Say our capacity-to-flow function is y(x). For implicit differentiation, I need the optimality of a flow to be expressed by a set of conditions c(y, x) = 0. In the case of Dinic’s algorithm, it comes down to expressing “there is no blocking flow” as “some vector that is a function of the capacities and the current flow equals 0”. If you can write c as a Julia function that is differentiable, I’ll help you with the rest

As @gdalle mentioned, one option is the DiffOpt route which will work.

I am not sure whether your function depends on the value of the maximum flow (the scalar amount of flow from source to sink) or on the value of the flow in the graph (the vector of flows associated with each edge).

If the former, you can do something much simpler:

You have a problem with a very particular structure here and can use LP duality to derive the derivative you want.

Namely, calling v(c) the optimal value with the given capacity, LP sensitivity gives you that: \mathrm{d} v = y \cdot \mathrm{d} c, where y is the optimal dual solution.

In the case of maxflow, this dual solution can be obtained without an LP solver, it’s a minimum s-t cut corresponding to the flow you obtained.

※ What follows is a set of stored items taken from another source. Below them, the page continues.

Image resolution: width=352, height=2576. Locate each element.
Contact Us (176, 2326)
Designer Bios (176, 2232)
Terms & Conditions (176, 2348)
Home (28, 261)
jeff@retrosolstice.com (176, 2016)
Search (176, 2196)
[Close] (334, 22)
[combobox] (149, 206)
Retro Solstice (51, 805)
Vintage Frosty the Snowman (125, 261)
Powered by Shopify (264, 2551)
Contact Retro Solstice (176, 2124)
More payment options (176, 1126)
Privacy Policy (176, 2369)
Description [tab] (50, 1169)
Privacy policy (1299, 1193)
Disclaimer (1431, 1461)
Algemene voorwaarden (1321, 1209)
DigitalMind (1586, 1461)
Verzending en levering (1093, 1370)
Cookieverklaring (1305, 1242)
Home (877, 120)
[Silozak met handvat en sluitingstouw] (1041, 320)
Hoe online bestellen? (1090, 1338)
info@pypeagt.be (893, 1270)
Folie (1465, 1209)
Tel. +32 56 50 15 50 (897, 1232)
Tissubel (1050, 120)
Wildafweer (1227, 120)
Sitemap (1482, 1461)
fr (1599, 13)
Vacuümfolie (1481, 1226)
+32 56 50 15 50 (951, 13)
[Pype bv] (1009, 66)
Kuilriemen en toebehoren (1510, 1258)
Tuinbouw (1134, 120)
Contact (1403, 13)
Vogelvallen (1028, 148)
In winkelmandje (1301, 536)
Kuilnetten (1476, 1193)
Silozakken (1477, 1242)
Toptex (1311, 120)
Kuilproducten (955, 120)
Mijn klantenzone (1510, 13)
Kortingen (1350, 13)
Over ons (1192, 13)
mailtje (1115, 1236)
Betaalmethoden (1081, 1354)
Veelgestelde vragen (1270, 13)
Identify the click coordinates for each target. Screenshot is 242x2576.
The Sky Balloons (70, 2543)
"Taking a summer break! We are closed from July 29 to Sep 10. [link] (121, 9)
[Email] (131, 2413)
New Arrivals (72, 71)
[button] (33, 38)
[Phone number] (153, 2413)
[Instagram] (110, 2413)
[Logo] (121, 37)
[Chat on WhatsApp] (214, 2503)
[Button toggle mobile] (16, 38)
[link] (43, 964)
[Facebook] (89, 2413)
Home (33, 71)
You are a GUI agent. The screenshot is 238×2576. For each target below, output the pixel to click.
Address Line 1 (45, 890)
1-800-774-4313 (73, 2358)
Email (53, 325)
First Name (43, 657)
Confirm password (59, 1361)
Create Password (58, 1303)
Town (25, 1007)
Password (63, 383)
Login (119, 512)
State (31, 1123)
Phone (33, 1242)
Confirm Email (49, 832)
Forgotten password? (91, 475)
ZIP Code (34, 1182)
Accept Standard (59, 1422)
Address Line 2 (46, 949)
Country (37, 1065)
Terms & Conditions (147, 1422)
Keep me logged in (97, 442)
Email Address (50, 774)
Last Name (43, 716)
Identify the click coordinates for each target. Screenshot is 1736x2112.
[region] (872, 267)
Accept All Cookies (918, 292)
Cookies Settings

You can compute this cut easily from the flow solution, the cut is a subset of the edges that are saturated and separate s from t.

What’s the gradient of the maxflow now? 0 for any edge that is not saturated, one for the others, since reducing the capacity of a saturated edge directly reduces the maximum amount of flow. Note that the gradient is well-defined (the limit is the same when perturbing the capacity up or down) only if the minimum cut is unique, you can construct counterexamples otherwise with two paths from s to t, one has two saturated edges, the other one a single one.

Hope this helps!

Thanks for this idea! However my function indeed depends on the latter.